GOP strategist Michael McKenna said that, given those scores, it’s no surprise some of those senators are reluctant to embrace Mr. Reid to lead them next year.

“Senator Reid has been treating them as props in his own personal political Kabuki, and over time people are going to resent that — especially accomplished people who are really smart and know what’s going on,” Mr. McKenna said.

Mr. Reid took pains to avoid holding a vote this year on an amendment from Sen. David Vitter, Louisiana Republican, that would have required members of Congress and their employees to forgo their taxpayer-funded subsidy to buy health insurance. Mr. Vitter argues it would put them on even footing with those who are buying Obamacare plans on the exchanges.

Other amendments on boosting energy production or rolling back Obama administration environmental rules also never got votes in the Senate, despite pressure from some Democrats who had hoped they would offer a chance to show independence and cast votes for regional priorities.

“If you’re Mary Landrieu, if you’re Mark Warner, if you’re Mark Pryor, if you’re any of these guys, you really, really wanted to have an opportunity to get on the record opposing certain things and favoring other things,” Mr. McKenna said. “And Harry Reid, the way he’s run the shop, has prevented you from having a chance to do that. You are stuck with whatever votes [you] had coming in, and you never had a chance to get healthy.”

Mr. Manley, though, said Democrats agreed together that it was better to avoid GOP-led show votes, even if it meant fewer chances to offer their own proposals or to vote on other legislation.

“This is a strategy worked out with the caucus designed to do whatever [Mr. Reid] can to protect them, especially those up for election,” Mr. Manley said. “The fact of the matter is many of these amendments Republicans wanted to offer were simply designed to score political points.”

Mr. Manley said he has no doubt Mr. Reid will be re-elected as the Democrats’ leader for the next Congress.

The attention may be hurting Mr. Reid. The latest Gallup polling earlier this month found him with a 21 percent favorability rating, down 6 percentage points from earlier this year.

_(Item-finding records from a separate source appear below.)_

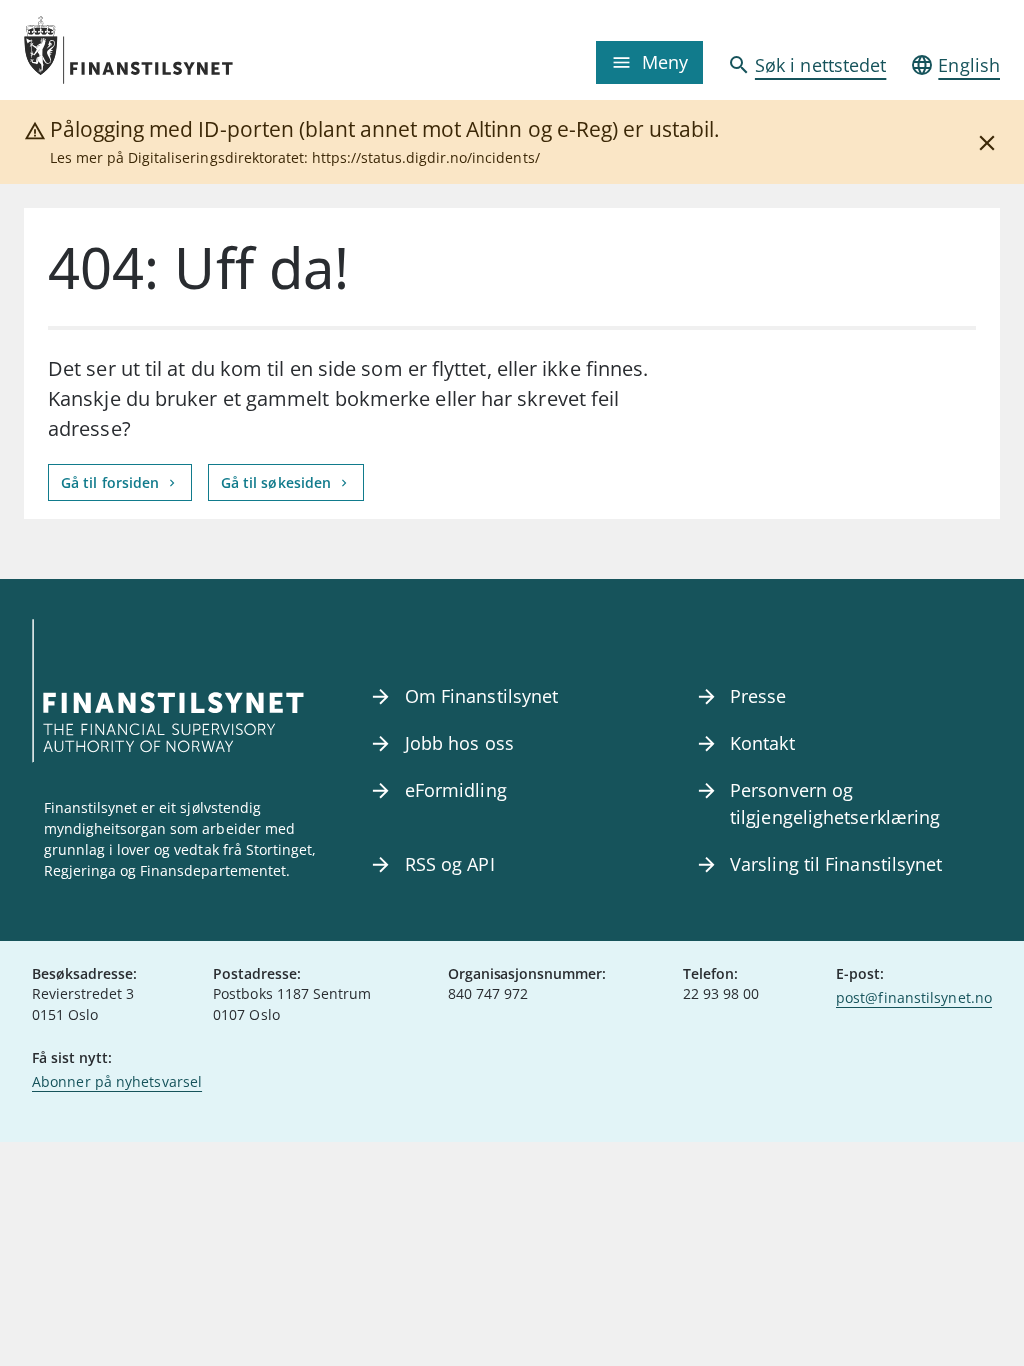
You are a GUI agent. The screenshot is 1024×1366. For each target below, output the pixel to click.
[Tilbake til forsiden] (146, 50)
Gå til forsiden (112, 482)
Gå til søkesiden (278, 482)
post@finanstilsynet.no (914, 997)
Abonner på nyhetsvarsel (117, 1081)
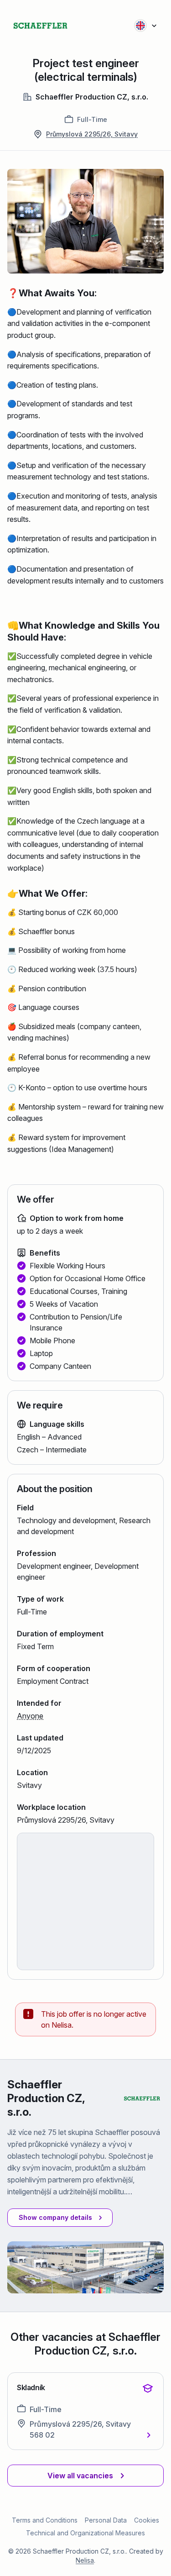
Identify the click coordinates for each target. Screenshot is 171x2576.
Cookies (146, 2520)
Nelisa (85, 2560)
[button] (60, 2217)
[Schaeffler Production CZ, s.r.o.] (40, 25)
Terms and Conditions (45, 2520)
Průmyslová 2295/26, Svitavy (92, 134)
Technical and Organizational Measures (85, 2533)
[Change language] (146, 25)
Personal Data (106, 2520)
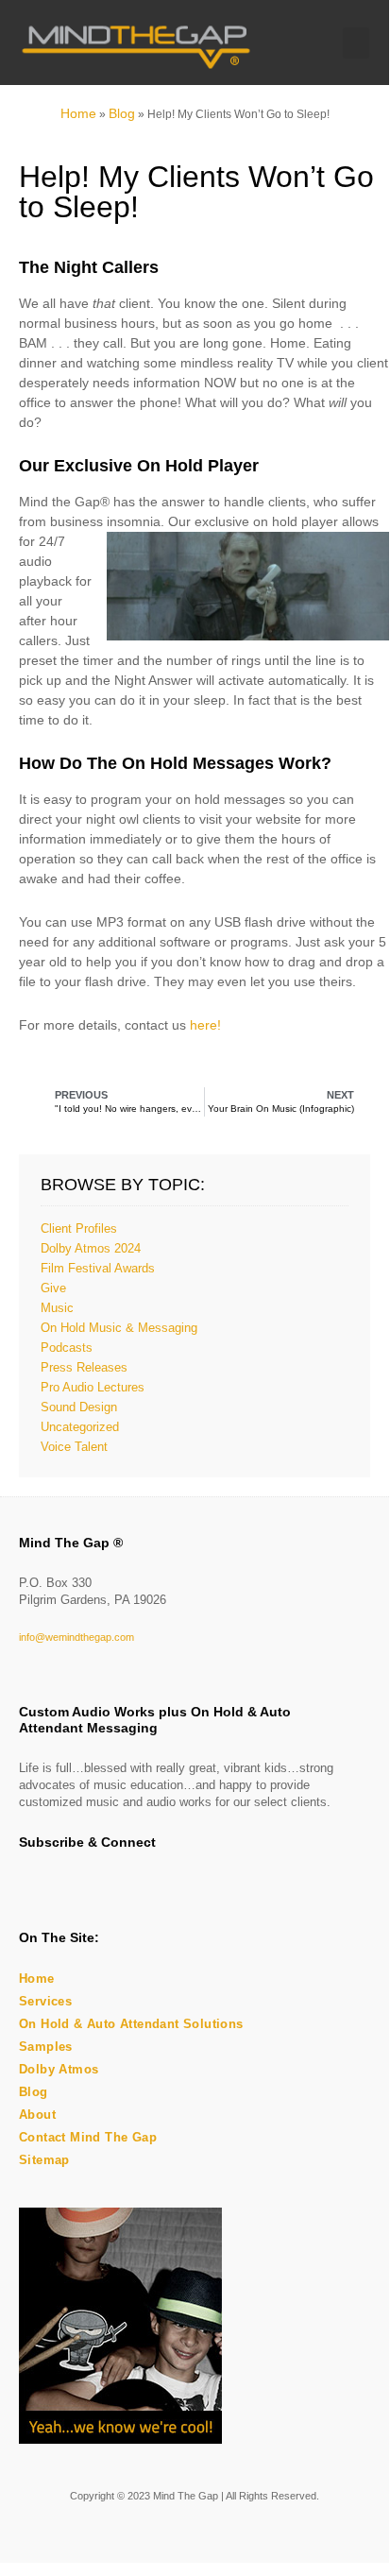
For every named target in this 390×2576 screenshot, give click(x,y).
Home (78, 113)
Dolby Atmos (58, 2069)
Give (53, 1288)
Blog (122, 113)
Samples (46, 2046)
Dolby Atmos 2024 (91, 1248)
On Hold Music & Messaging (119, 1328)
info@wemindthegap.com (76, 1637)
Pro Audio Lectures (92, 1387)
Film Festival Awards (98, 1268)
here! (205, 1024)
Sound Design (79, 1407)
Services (45, 2001)
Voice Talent (74, 1447)
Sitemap (44, 2160)
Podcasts (67, 1347)
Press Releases (84, 1367)
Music (57, 1308)
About (37, 2114)
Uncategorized (80, 1427)
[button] (356, 43)
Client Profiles (79, 1228)
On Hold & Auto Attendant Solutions (131, 2024)
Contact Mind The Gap (88, 2137)
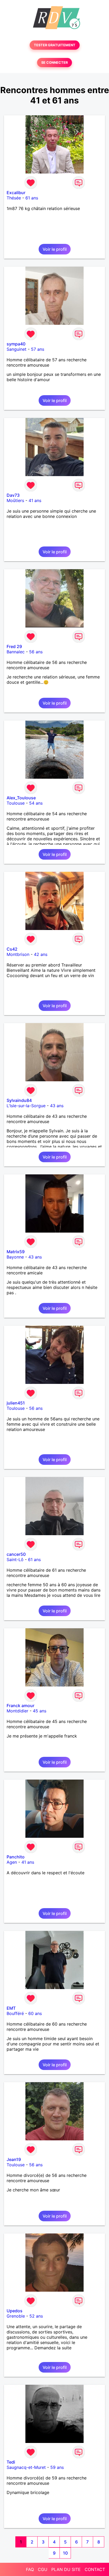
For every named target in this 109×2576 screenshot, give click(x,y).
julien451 (16, 1403)
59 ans (57, 2467)
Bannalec (16, 651)
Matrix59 (16, 1251)
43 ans (56, 1105)
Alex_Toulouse (21, 797)
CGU (42, 2569)
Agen (12, 1862)
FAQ (30, 2569)
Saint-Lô (15, 1559)
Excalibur (16, 192)
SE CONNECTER (54, 63)
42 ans (40, 954)
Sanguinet (16, 349)
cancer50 (16, 1554)
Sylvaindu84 (19, 1100)
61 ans (31, 197)
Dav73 (13, 495)
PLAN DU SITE (66, 2569)
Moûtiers (15, 500)
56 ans (36, 651)
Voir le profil (55, 249)
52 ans (36, 2316)
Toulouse (16, 803)
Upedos (14, 2310)
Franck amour (20, 1705)
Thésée (14, 197)
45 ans (39, 1710)
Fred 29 (14, 646)
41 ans (35, 500)
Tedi (11, 2462)
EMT (11, 2008)
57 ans (37, 349)
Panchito (16, 1856)
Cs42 (12, 949)
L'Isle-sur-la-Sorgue (26, 1105)
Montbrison (18, 954)
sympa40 (16, 343)
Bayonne (15, 1257)
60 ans (35, 2013)
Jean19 (14, 2159)
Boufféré (15, 2013)
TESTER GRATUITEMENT (54, 45)
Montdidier (17, 1710)
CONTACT (95, 2569)
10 (65, 2553)
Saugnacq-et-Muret (26, 2467)
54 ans (36, 803)
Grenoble (16, 2316)
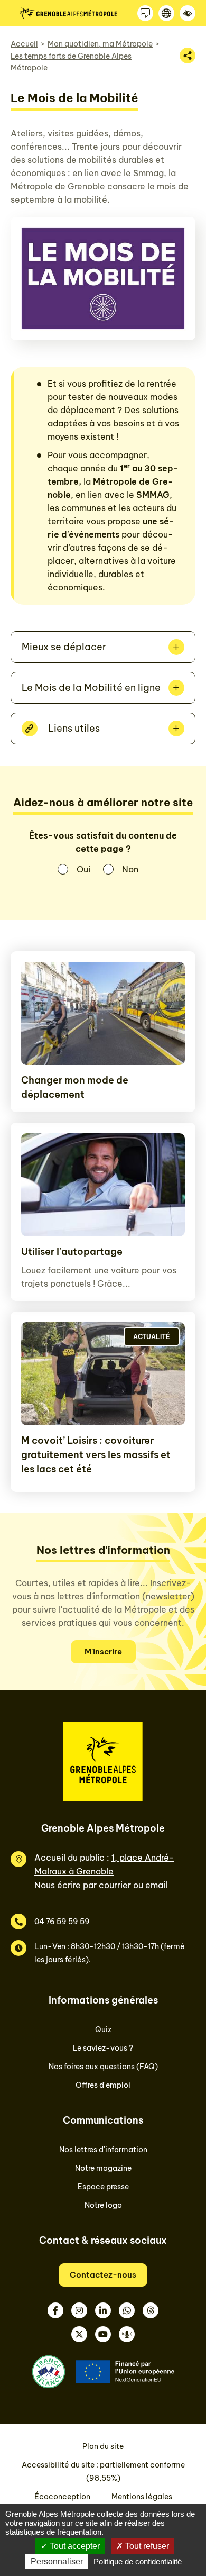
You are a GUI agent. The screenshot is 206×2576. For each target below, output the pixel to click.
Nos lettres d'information (103, 2149)
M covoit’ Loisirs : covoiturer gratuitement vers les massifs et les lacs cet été (96, 1454)
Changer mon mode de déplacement (74, 1087)
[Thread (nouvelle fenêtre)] (150, 2310)
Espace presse (103, 2186)
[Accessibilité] (187, 13)
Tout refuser (146, 2546)
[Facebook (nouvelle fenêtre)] (55, 2310)
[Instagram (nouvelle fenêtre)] (79, 2310)
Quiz (103, 2029)
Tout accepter (74, 2546)
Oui (83, 869)
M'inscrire (103, 1651)
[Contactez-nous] (145, 13)
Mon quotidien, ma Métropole (100, 44)
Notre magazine (103, 2168)
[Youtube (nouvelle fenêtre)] (103, 2334)
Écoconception (62, 2496)
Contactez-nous (103, 2275)
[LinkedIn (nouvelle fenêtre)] (103, 2310)
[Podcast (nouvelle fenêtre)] (127, 2334)
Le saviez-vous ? (103, 2048)
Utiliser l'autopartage (72, 1251)
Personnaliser (57, 2561)
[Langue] (166, 13)
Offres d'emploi (103, 2085)
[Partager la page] (187, 55)
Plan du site (103, 2446)
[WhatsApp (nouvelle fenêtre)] (127, 2310)
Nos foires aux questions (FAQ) (103, 2066)
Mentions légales (141, 2496)
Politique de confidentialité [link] (137, 2561)
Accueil (24, 44)
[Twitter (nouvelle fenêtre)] (79, 2334)
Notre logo (103, 2205)
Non (130, 869)
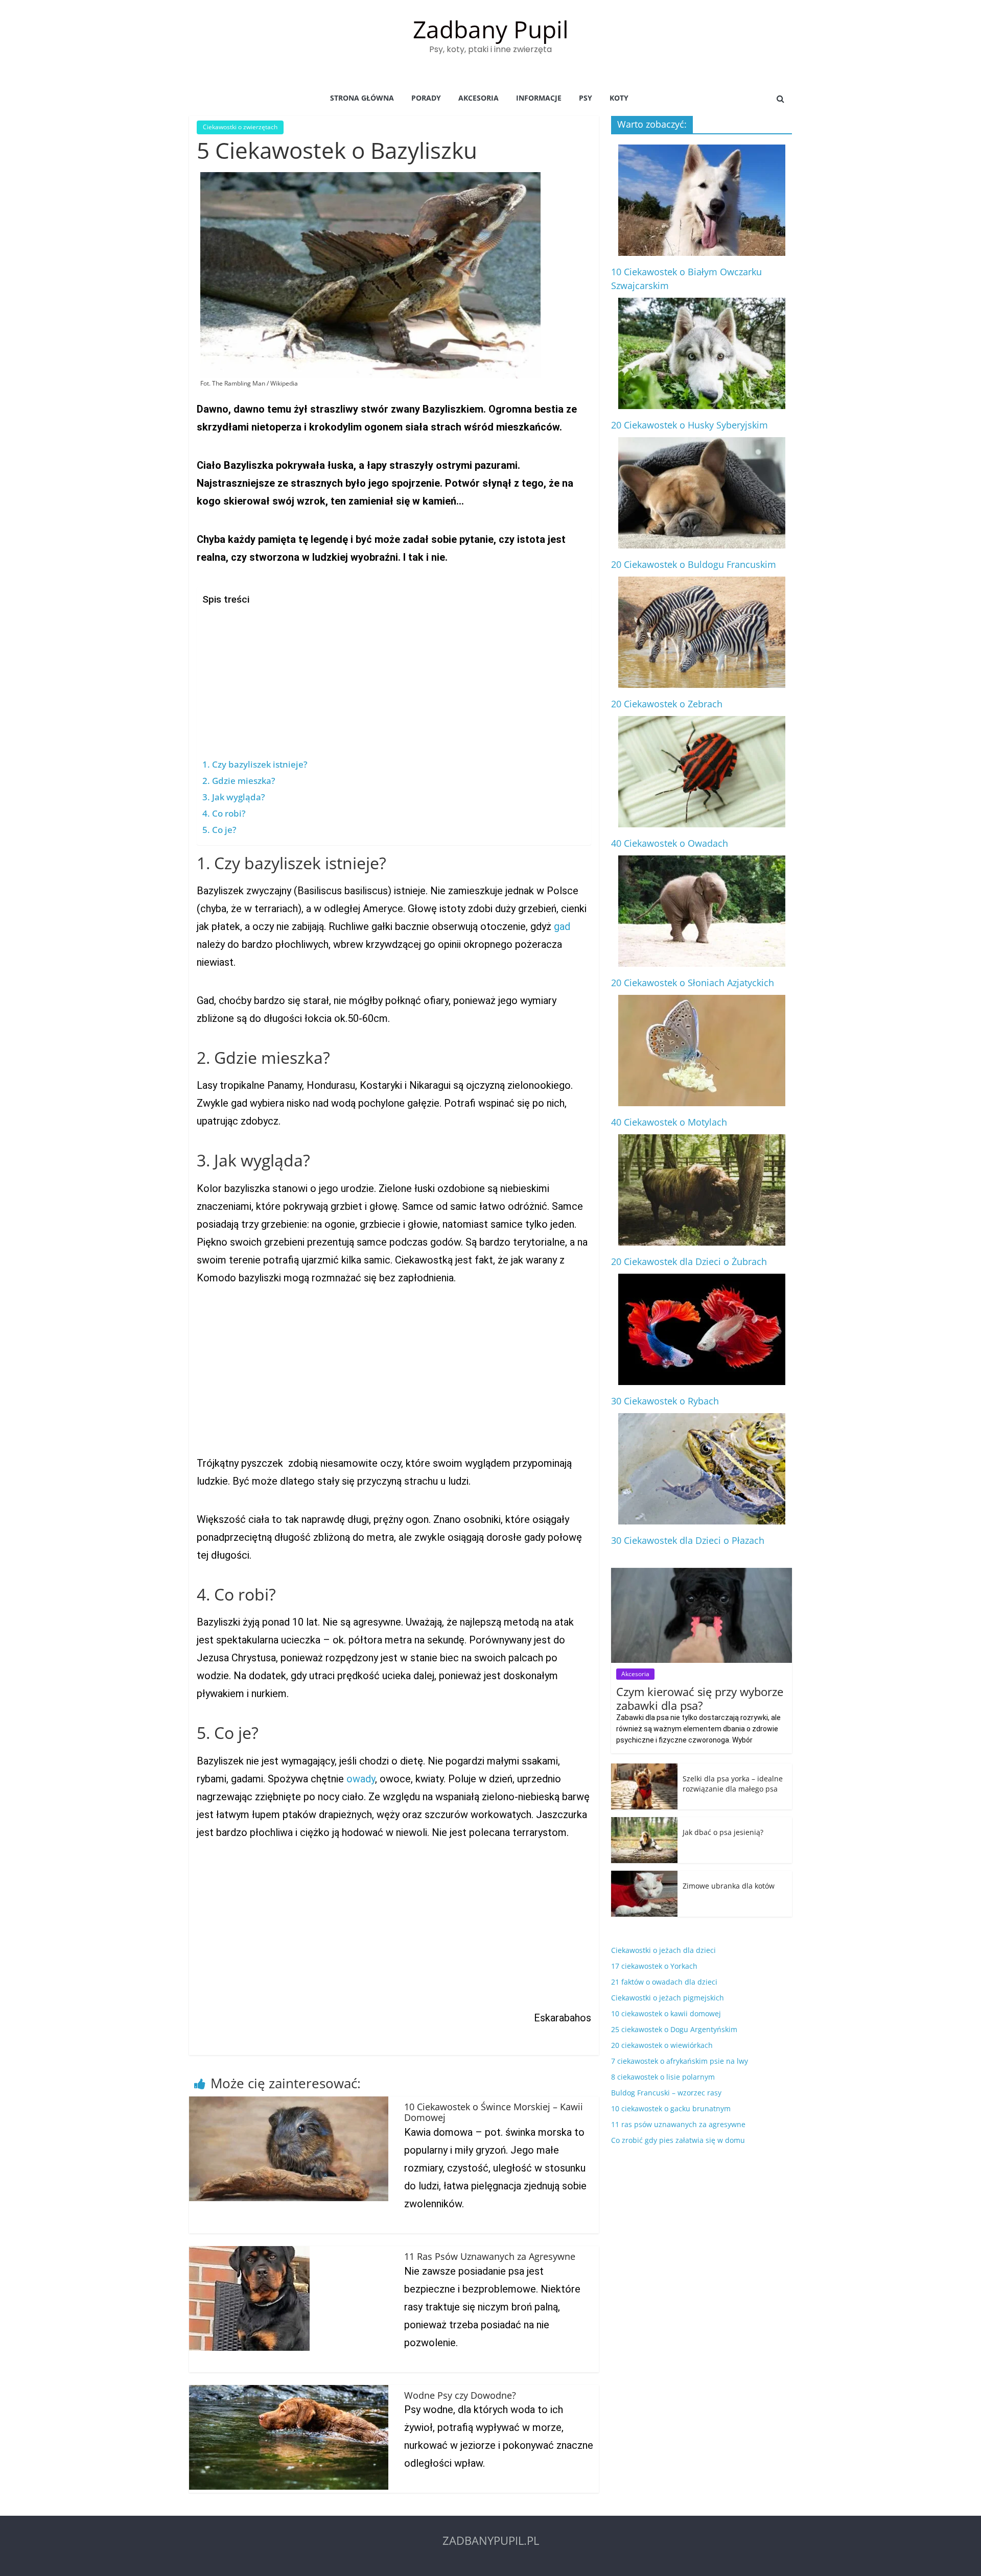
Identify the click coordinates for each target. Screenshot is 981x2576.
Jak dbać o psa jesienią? (723, 1832)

With his popularity dropping, Republicans have made Mr. Reid an issue in many of the Senate races, arguing he is the main obstacle to bipartisan cooperation.

“Harry Reid has been obstructing the Senate for years, and each of these Democrats has helped him do it, voting with Harry Reid and Barack Obama every step of the way,” said Republican National Committee spokeswoman Kirsten Kukowski. “There are piles of bills waiting for attention in Reid’s obstructionist Senate that could help Americans with jobs and help move our economy and health care system forward.”